BOSTON -- A hand-scrawled first-half statistical comparison remained on the whiteboard inside the Celtics' locker room following a 97-86 loss to the Hawks on Friday at the TD Garden.
The key stat -- rebounding -- was circled to emphasize Atlanta's
25-13 advantage in that category over the first two quarters of play.
Maybe the coaching staff should have highlighted it better.
The Celtics were unable to make the necessary adjustments as the Hawks finished with a 47-29 edge on the glass, utilizing a whopping 16 offensive rebounds to finish with a 22-4 advantage in second-chance points.
Celtics coach Doc Rivers didn't need to glance at the final box score to summarize the effort. "I just think they kicked our butts," he said. "Honestly, I think they were better tonight."
The Celtics accomplished their two defensive goals in keeping the Hawks below 50 percent shooting (38 of 84, 45.2 percent) and under 100 points, but the visitors could have shot 30 percent from the field and it wouldn't have mattered with the number of second-chance efforts Boston gave up.
Kevin Garnett echoed his coach's sentiments: "They beat us up tonight."
Added Garnett: "Second-chance points -- what'd they get, 20 second-chance points?

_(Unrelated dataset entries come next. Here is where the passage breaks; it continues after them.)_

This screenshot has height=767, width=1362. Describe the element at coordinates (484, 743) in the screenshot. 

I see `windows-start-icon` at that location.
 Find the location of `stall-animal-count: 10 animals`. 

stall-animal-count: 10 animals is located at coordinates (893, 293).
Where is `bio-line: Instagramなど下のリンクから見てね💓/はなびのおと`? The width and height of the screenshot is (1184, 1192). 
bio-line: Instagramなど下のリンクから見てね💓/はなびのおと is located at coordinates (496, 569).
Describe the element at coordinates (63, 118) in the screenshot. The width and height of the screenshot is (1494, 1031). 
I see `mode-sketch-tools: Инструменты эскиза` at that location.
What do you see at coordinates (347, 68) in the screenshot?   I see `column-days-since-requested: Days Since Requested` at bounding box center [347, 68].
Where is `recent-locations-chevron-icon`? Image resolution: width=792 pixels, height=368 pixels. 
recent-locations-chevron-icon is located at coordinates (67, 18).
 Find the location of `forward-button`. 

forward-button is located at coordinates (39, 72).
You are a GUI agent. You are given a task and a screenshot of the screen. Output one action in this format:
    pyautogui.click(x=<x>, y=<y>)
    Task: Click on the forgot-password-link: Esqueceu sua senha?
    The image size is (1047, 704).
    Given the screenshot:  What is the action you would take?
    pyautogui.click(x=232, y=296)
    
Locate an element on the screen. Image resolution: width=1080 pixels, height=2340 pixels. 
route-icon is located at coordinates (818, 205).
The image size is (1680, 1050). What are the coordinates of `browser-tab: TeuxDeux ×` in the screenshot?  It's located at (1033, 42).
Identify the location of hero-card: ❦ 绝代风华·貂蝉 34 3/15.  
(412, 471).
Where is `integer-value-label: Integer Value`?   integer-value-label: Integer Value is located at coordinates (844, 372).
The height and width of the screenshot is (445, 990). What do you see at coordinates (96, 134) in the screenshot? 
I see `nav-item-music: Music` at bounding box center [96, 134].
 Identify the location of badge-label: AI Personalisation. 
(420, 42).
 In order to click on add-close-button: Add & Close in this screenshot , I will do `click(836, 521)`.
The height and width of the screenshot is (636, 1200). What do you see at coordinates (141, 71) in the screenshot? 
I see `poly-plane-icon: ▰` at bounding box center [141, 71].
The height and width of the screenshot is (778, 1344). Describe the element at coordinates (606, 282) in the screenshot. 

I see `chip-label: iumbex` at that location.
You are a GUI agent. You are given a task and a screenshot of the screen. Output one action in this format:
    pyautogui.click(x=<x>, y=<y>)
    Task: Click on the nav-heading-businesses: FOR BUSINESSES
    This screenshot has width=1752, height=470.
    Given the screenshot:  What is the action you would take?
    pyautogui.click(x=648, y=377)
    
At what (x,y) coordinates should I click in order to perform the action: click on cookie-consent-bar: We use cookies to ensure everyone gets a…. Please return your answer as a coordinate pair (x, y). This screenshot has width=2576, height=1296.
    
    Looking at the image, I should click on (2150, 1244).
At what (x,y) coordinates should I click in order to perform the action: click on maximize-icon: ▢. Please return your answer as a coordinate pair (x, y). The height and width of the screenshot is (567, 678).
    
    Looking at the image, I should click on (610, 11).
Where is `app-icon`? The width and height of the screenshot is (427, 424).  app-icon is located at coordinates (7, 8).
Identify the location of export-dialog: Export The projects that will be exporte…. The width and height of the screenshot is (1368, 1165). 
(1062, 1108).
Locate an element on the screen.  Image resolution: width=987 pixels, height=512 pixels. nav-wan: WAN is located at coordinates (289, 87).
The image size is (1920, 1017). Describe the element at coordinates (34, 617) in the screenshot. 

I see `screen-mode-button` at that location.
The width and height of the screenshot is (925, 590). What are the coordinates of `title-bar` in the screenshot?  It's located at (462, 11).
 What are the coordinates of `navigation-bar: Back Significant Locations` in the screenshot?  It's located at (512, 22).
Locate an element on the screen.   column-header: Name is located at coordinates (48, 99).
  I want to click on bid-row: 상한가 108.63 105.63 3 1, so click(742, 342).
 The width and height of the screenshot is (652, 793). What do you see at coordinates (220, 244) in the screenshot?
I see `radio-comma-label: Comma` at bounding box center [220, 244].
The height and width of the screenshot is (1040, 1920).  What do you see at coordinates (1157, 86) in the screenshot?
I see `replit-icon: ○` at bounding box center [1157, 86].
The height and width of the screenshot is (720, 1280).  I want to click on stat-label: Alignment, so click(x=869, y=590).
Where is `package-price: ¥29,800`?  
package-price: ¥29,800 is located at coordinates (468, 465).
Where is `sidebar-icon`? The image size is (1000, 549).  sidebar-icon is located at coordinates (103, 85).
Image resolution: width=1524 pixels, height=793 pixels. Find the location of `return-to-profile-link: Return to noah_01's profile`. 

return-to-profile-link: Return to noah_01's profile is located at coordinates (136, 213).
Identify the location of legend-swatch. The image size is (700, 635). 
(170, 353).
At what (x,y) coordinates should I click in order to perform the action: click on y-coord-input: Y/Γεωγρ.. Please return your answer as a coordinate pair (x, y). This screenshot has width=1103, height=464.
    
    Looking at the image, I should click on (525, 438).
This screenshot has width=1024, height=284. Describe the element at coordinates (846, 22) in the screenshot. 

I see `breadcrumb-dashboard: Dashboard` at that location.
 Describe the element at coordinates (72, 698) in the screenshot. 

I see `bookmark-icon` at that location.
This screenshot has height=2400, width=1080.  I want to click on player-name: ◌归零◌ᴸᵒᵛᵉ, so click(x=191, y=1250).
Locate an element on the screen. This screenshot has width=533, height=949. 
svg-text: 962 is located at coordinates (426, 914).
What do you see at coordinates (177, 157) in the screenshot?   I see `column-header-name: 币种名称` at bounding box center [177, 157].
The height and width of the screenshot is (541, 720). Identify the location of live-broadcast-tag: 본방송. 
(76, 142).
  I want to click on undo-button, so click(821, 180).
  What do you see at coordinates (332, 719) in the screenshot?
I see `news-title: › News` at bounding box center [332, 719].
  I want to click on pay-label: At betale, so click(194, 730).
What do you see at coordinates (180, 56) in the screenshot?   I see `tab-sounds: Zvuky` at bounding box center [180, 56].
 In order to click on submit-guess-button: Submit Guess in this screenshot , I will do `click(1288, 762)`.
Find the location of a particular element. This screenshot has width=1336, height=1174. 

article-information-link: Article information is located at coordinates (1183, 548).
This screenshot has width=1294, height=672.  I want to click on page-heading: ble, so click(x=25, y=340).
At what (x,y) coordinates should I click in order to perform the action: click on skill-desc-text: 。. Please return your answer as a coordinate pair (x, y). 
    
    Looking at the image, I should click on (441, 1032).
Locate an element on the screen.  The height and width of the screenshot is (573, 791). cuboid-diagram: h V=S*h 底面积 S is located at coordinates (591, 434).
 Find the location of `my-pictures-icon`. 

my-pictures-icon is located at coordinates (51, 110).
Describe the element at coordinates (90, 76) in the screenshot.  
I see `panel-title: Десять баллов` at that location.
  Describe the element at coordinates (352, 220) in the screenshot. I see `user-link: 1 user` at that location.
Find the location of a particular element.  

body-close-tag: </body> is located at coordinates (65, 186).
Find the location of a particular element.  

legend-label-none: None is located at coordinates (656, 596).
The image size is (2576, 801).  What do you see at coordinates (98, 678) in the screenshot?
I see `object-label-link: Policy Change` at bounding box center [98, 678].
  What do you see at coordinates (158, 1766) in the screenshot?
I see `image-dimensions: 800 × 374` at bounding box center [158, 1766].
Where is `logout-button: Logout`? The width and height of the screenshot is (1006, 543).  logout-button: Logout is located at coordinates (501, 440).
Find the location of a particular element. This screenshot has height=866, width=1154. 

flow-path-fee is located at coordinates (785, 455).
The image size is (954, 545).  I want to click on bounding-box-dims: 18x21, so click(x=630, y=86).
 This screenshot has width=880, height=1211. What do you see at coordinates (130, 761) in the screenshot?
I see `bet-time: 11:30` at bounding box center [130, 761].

I don't even know what it was, but you can't win a game getting outrebounded 47-29. Rebounding is a group effort and it starts with the big, so the bigs have got to do a better job of doing just that."
Al Horford paced Atlanta's rebounding blitz with 13 boards, including four on the offensive glass. Joe Johnson added seven rebounds to go along with a game-high 24 points to pace five Hawks in double figures, including Jamal Crawford, who poured in 18 points off the bench.
"We played hard," said Josh Smith, who added 14 points and 7 rebounds. "Al was great down low, keeping a lot of balls alive. I think Joe Smith came off the bench and gave us great minutes. Jamal Crawford -- I can't say enough about him. Everybody came with an equally good effort, starters and bench players."
The Celtics couldn't say the same. The starters seemed sluggish at times, particularly in the second quarter. Point guard Rajon Rondo and Garnett sat for an extended period spanning into the second quarter before checking back in with around five minutes left in the half.
Instead of helping to extend a small lead, Rondo and Garnett were part of a group that watched the Hawks rally to pull ahead. Boston emerged with a tenuous 42-41 advantage at the intermission, but the Hawks were unrelenting on the glass in the second half.
"I thought from a defensive standpoint we finally stepped up and played a solid 48-minute game, where we banged with them," said Hawks coach Mike Woodson. "Because if you don't bang, or get loose balls, and rebound with them, you don't beat this team. And I thought we did everything we had to do to secure a win."
Rivers confirmed the physicality of the Hawks, but tried to deflect some of the criticism that will be levied at the Celtics' frontcourt after the loss, saying the blame went across the board.
"I thought they were more physical," Rivers said. "Second-chance points our turnovers, when you turn the ball over to an athletic team, you're going to give up points. When you don't put bodies on athletic guys, you're going to give up points. And I thought we did both of those tonight. And unfortunately, I think everyone will say it was our bigs. But our bigs weren't helped all night because the guards were getting beat off the dribble all night. And so a lot of times those offensive rebounds were guards that should have put bodies on guys. So I think the easy target is the bigs, and it wasn't them the whole game."